─── Фрагмент страницы

Выбрать главу

Мама с папой ненадолго уходят в Сопротивление, а меня отправляют в Биарриц, где жила их подруга. Звали ее Маргарита. Вот я у нее живу, а напротив ее квартиры больница, где лечатся раненые немцы. Выздоравливающие гоняют мяч, а я сижу на подоконнике и болею. И вдруг меня хватают за ухо железные пальцы, срывают с подоконника, и я слышу: «Значит, так, на немцев не смотреть! А за то, что смотрел, ты лишаешься ужина и отправляешься спать». Что делать, пошел спать, а в четыре утра будит меня Маргарита и говорит: «Одевайся». Одеваюсь. Выходим на улицу. Темно, промозгло, неприятно. Идем к океану. Наконец пришли, и Маргарита протаскивает меня к самому барьеру, за которым уже обрыв и вода. Я смотрю: внизу проплывает труп, потом другой, третий, четвертый… Всего пять. Оказалось, это были немецкие офицеры, которые пошли купаться. Их предупреждали, что здесь коварное течение, но они не прислушались. Ведь сверхчеловеки!.. А в Биаррице хорошо знали, куда океан выносит утопленников, и почти что весь город вышел посмотреть на утонувших немцев. Посмотрели и молча пошли по домам. Когда пришли, Маргарита напоила меня горячим шоколадом и сказала: «Вова, вот на таких немцев ты можешь смотреть!»

— Мать с желанием ехала в СССР?

— Не думаю. Кстати, русский она по большому счету так и не выучила.

— Но у вас-то получилось — говорите без акцента.

──────
─── Материал

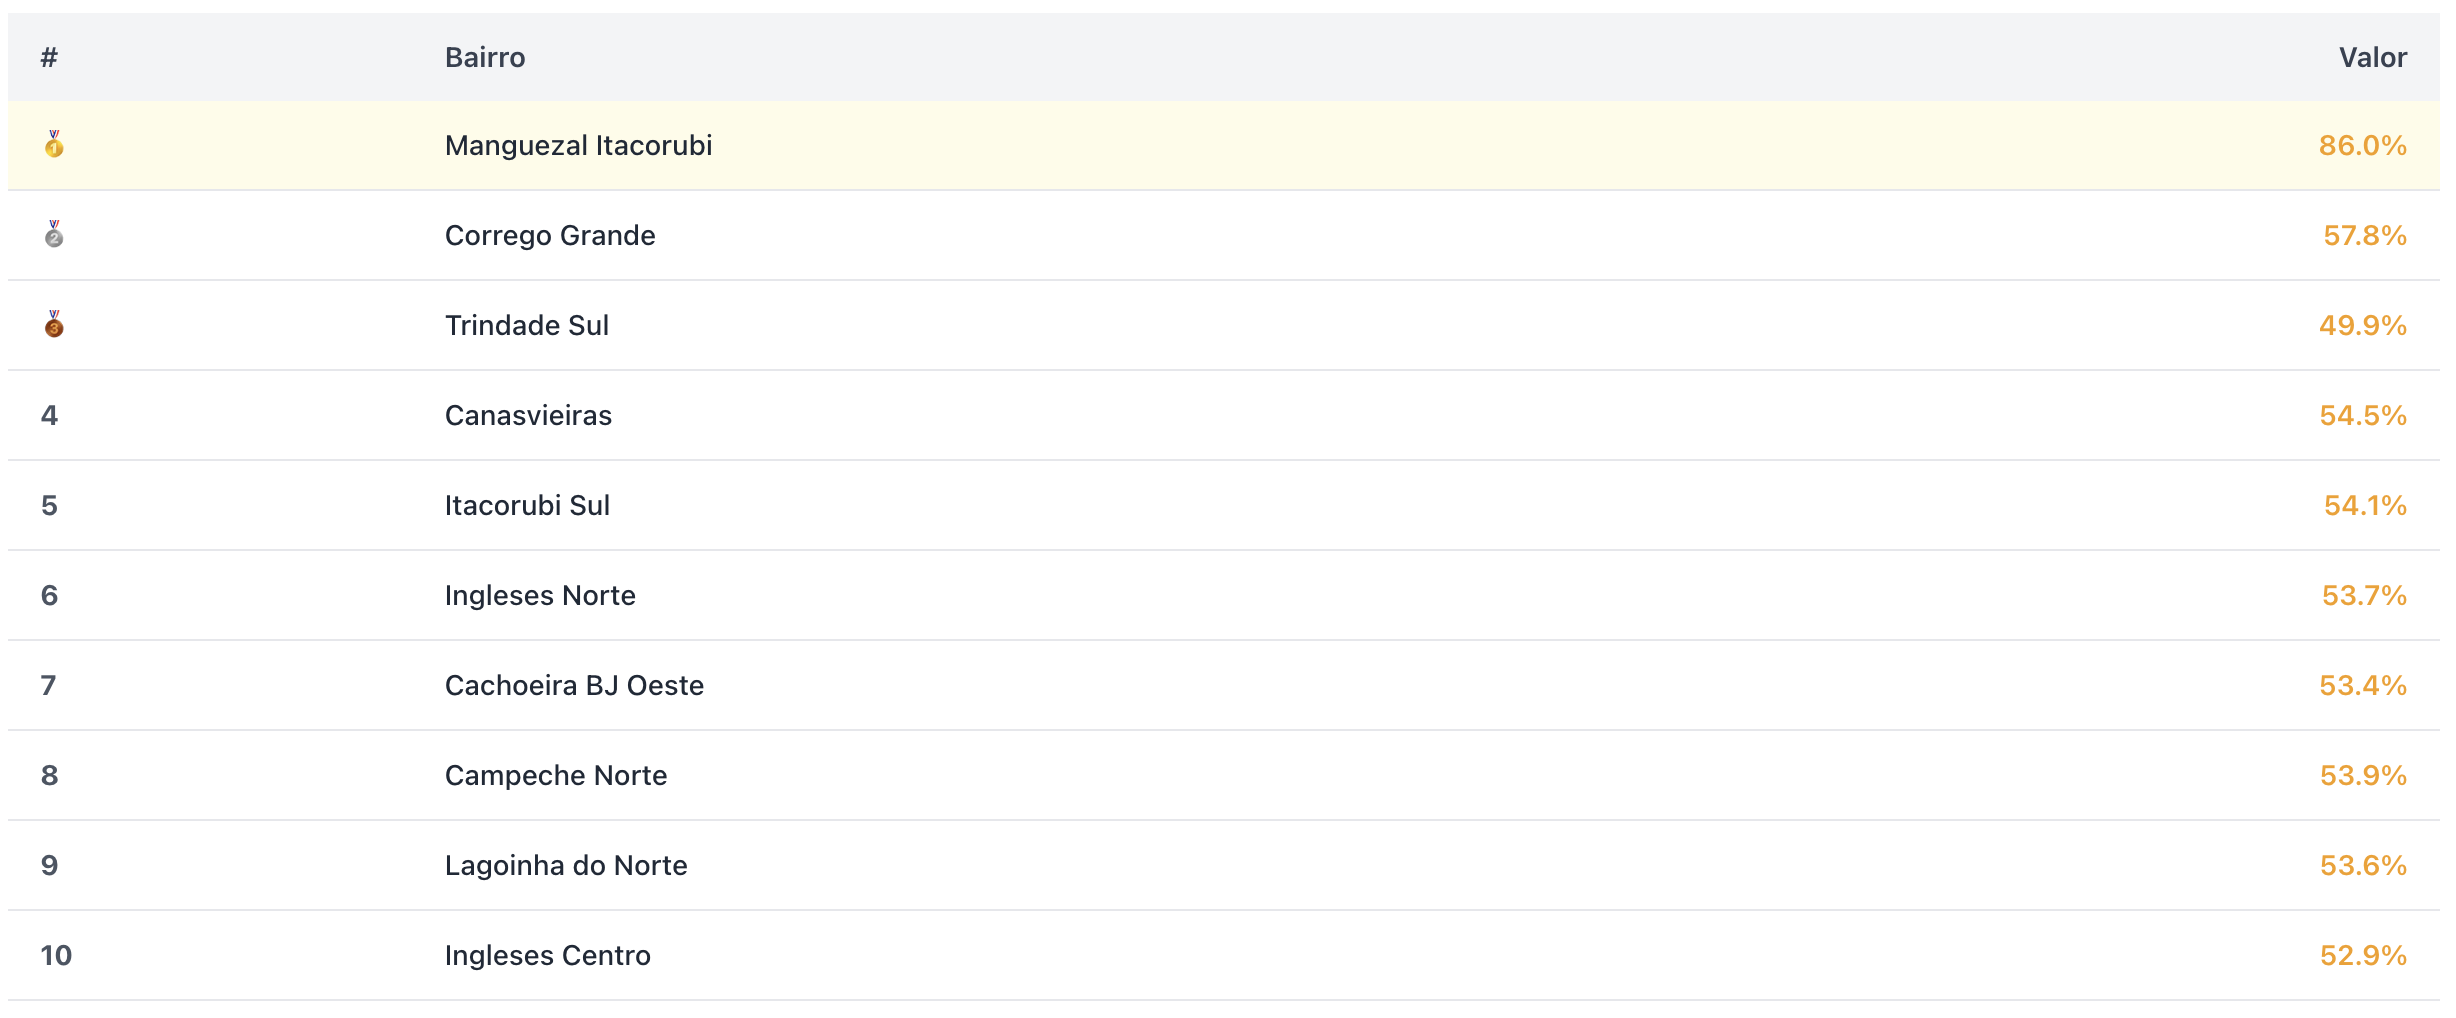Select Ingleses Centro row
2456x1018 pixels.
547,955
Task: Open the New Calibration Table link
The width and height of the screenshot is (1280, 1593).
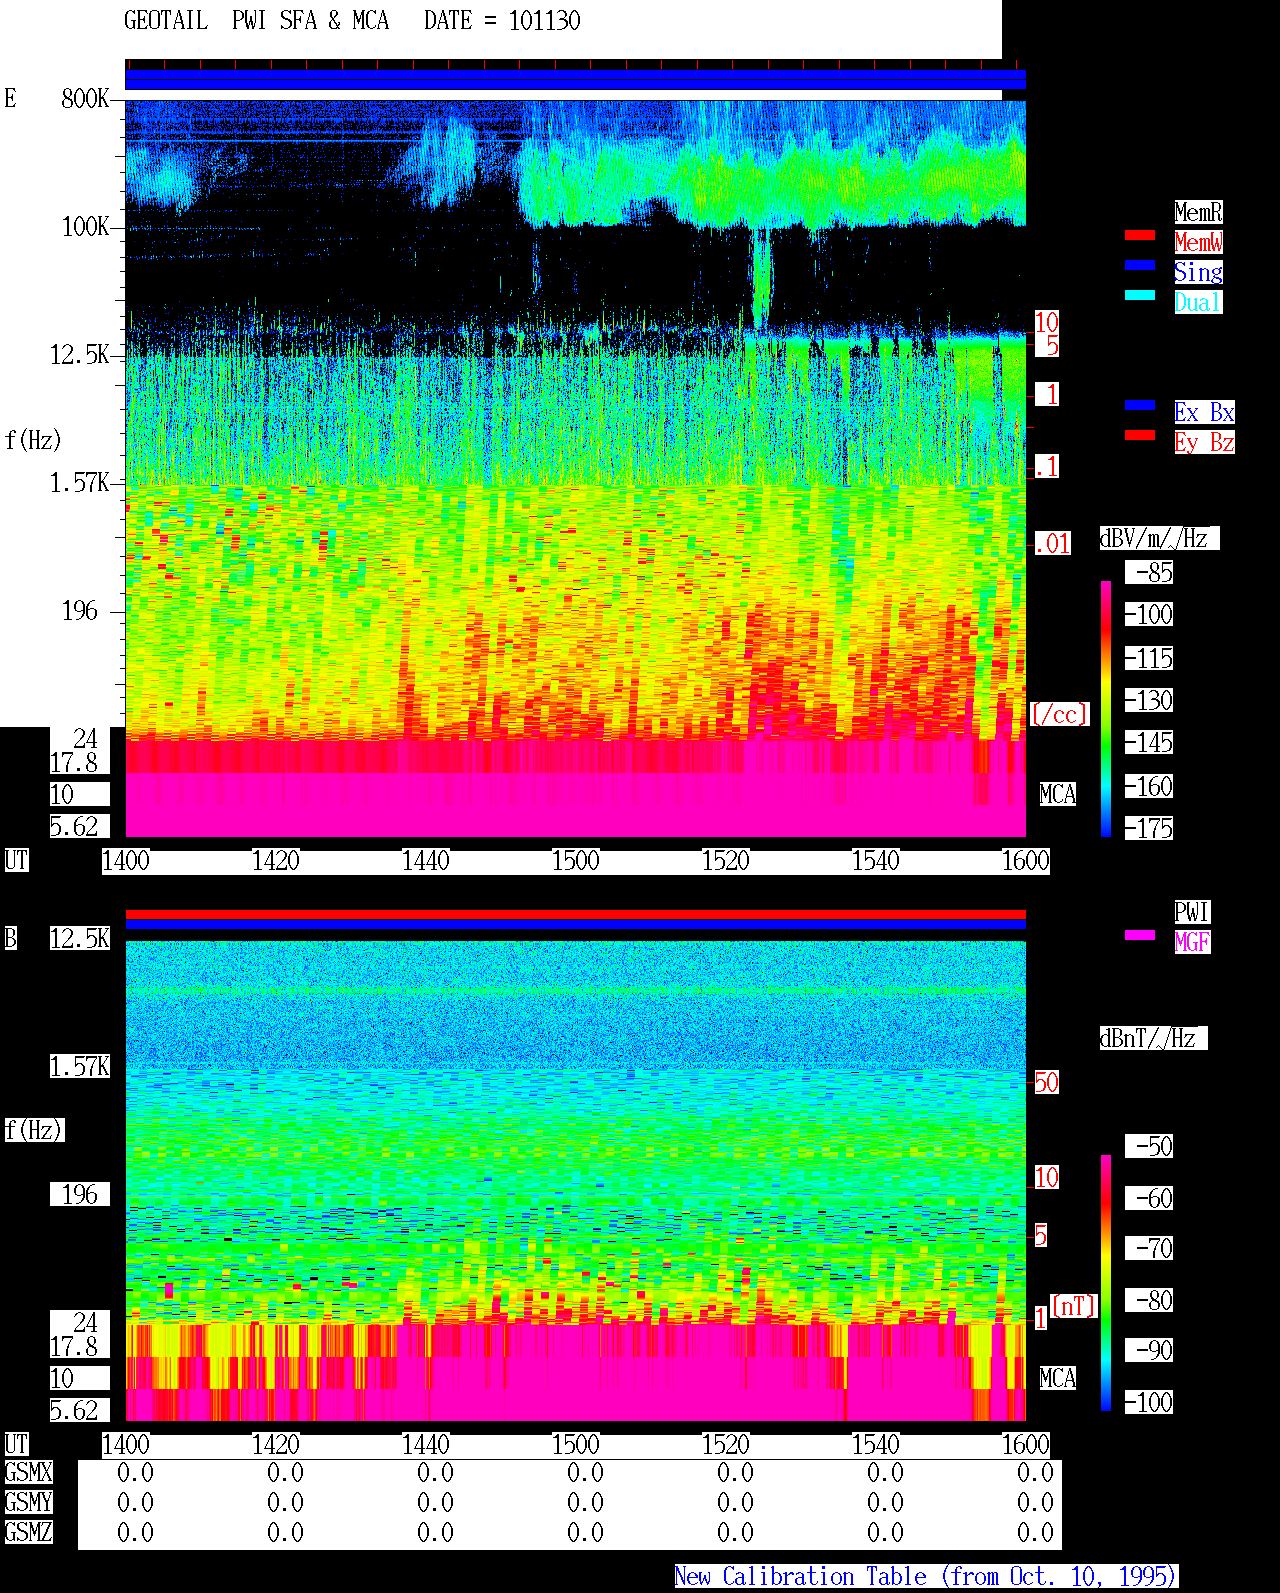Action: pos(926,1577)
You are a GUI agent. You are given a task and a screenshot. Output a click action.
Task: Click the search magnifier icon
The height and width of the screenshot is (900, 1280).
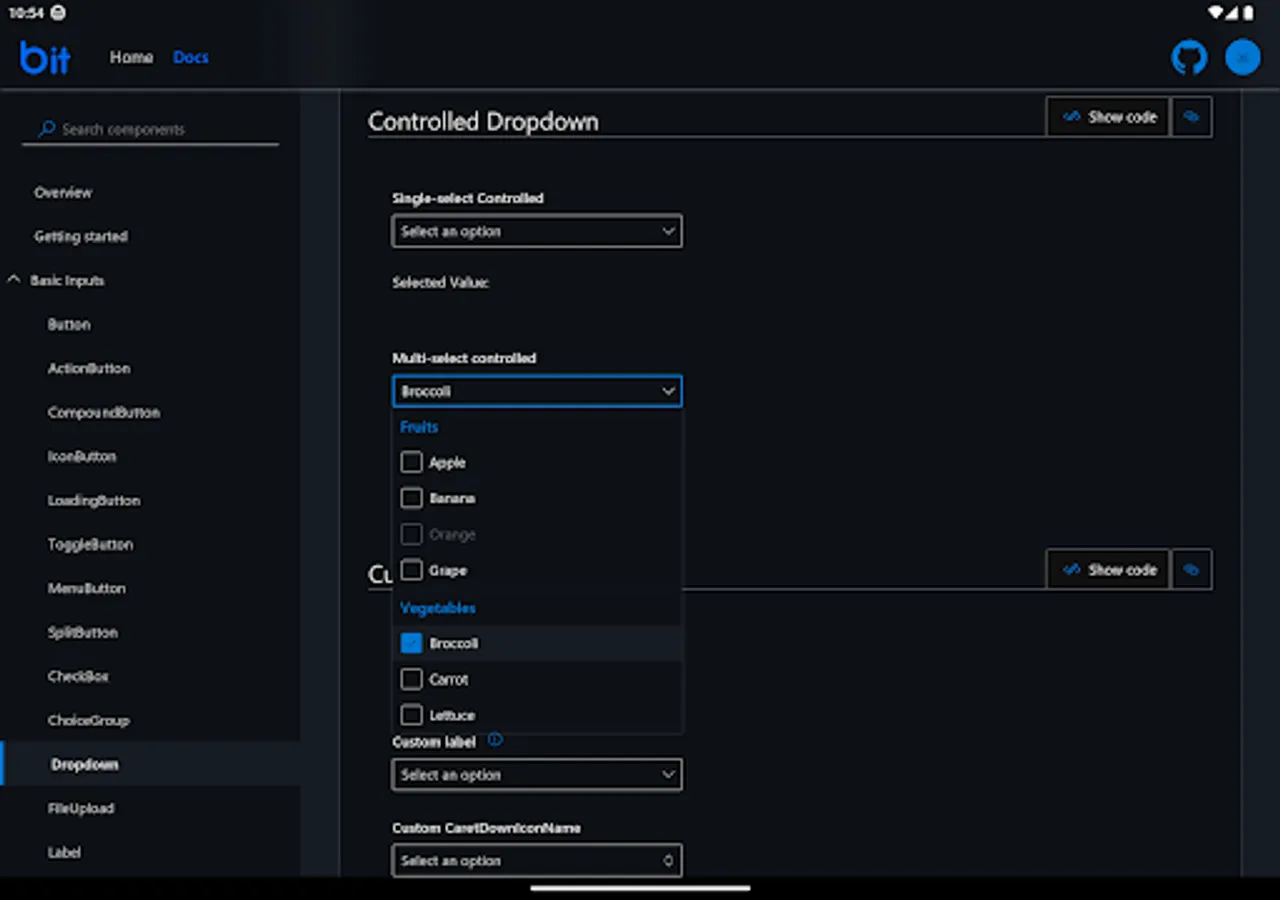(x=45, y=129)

──────

*Условие задачи*: Сколько утопленников проплыло под обрывом, согласно фрагменту страницы? Записи не имеют никакого отношения к фрагменту страницы.

*Ответ*: Пять немецких офицеров.